Shane has reconciled with his family, but his father Eric cannot forget the trauma that affected everyone's lives.

"Not for a moment did I imagine the impact this so-called safe and routine procedure would have on my son Shane's life, or the heartbreak it would cause those who love him," Eric says.

"Are parents prepared for the guilt they'll feel if their son is harmed, and the very real possibility it will tear their family apart?"

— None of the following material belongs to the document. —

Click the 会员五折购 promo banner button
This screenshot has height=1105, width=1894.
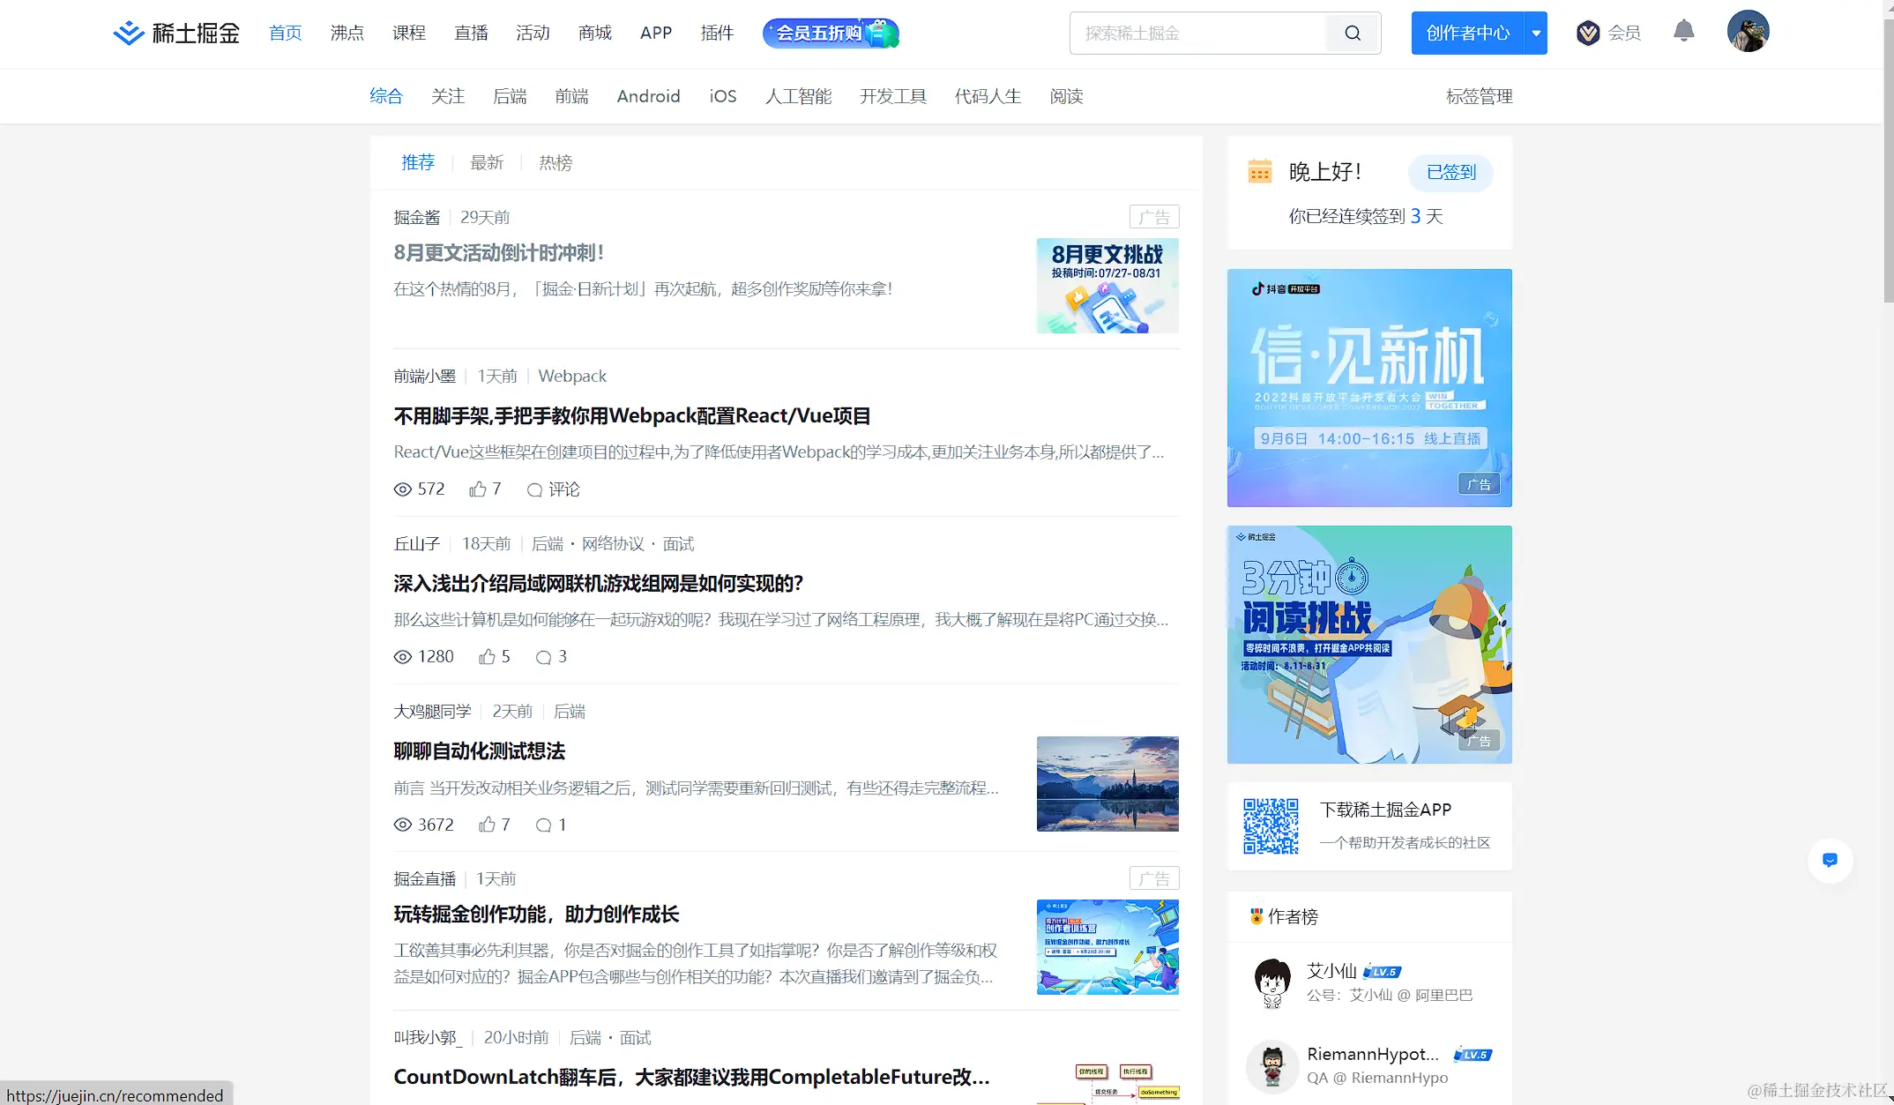(830, 34)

For Shane's mother, Kerry, having her baby circumcised is her biggest regret.

"I thought circumcision prevented medical problems." she says. " I really had no idea it removed functional, sensory tissue, or could cause such devastating deformity."

Story: Di Stanley
Reprinted by permission from Woman's Day, June , 2000

Shane gave a seminar sharing his experience at the Sixth International Symposium on Genital Integrity at the University of Sydney in December 2000. Many of the participants were in tears at the photographs he presented. Some expressed outrage that the "reparative" surgery removed still more of his sensitive mucosa.